··· Provided data

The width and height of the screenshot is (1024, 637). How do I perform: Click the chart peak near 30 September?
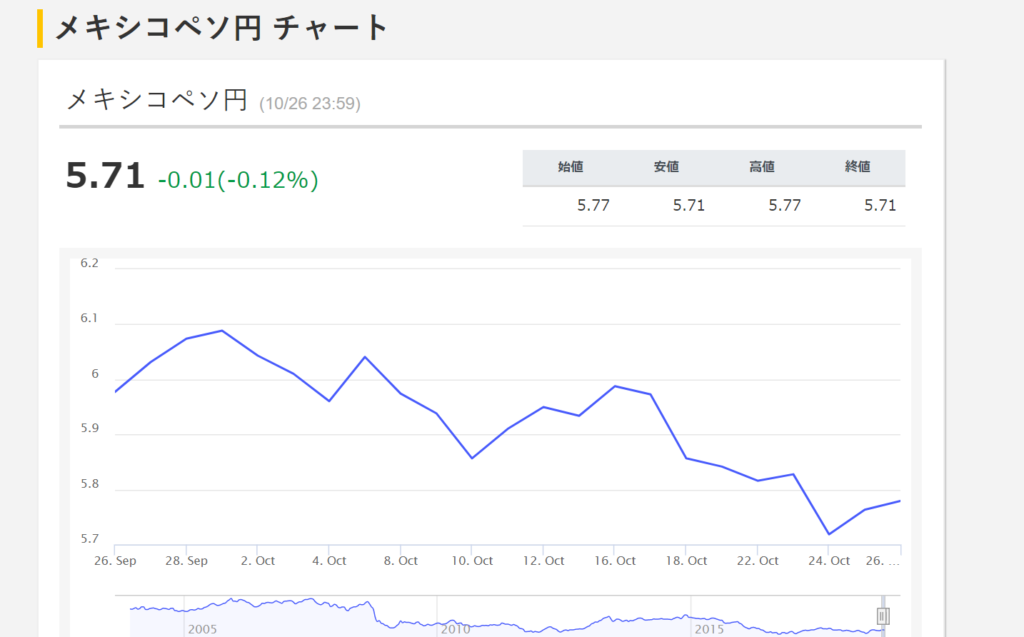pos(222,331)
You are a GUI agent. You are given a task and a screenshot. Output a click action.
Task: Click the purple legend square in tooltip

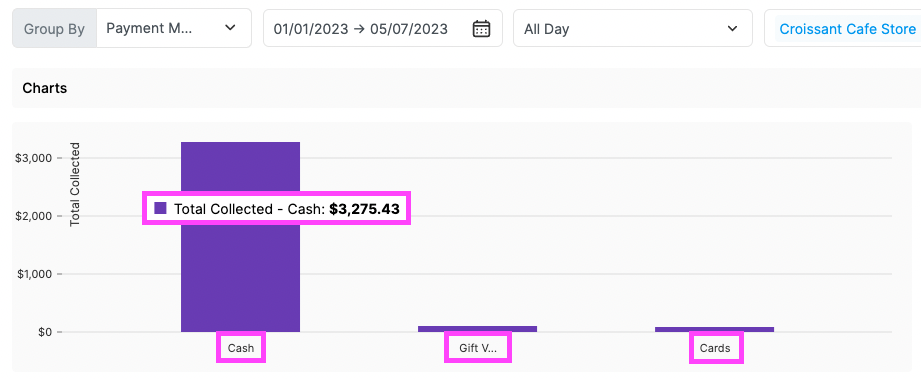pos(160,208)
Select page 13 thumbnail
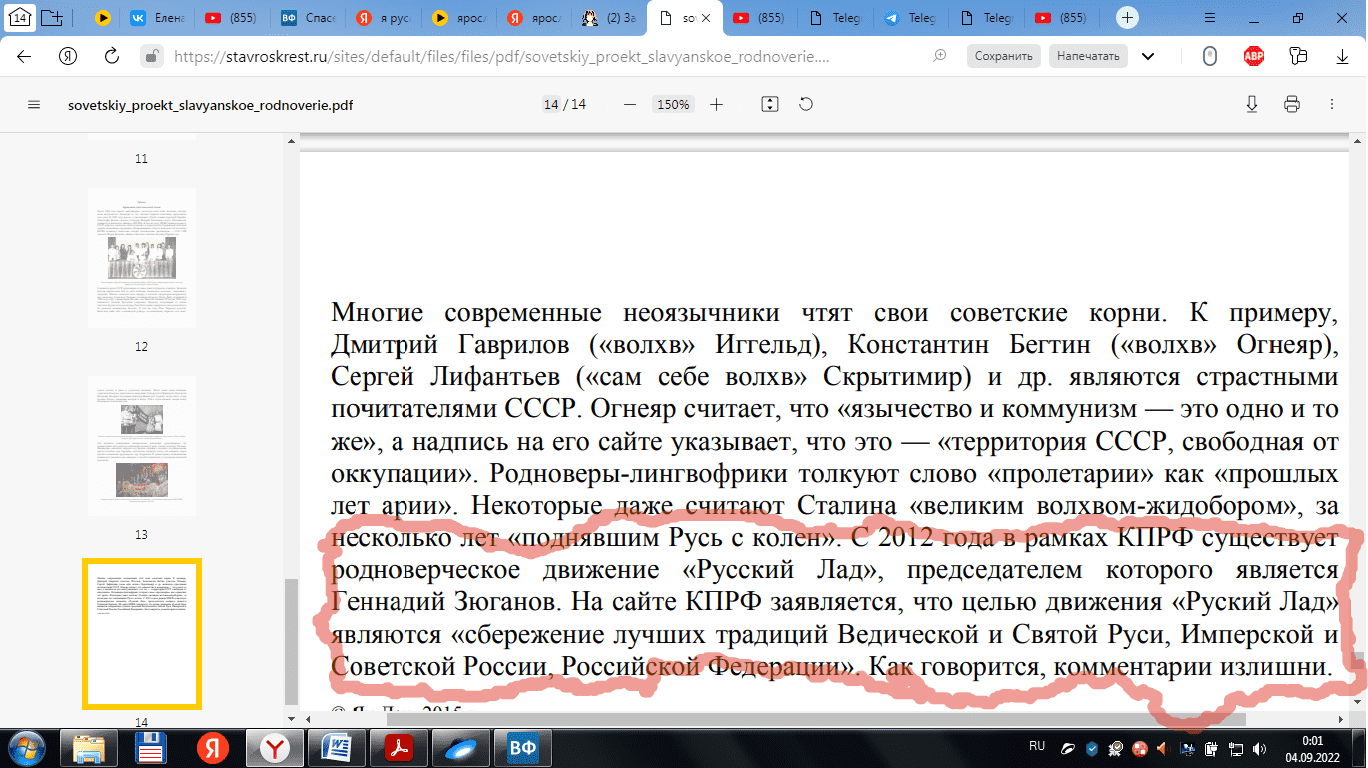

······

Assigned task:
Leave the pictures out. Extract exactly the lines running from the one with "You are a GUI" through the last entry, both ends included.

Answer to this exercise:
You are a GUI agent. You are given a task and a screenshot. Output a click action.
Task: Click the purple legend square in tooltip

pos(160,208)
Select page 13 thumbnail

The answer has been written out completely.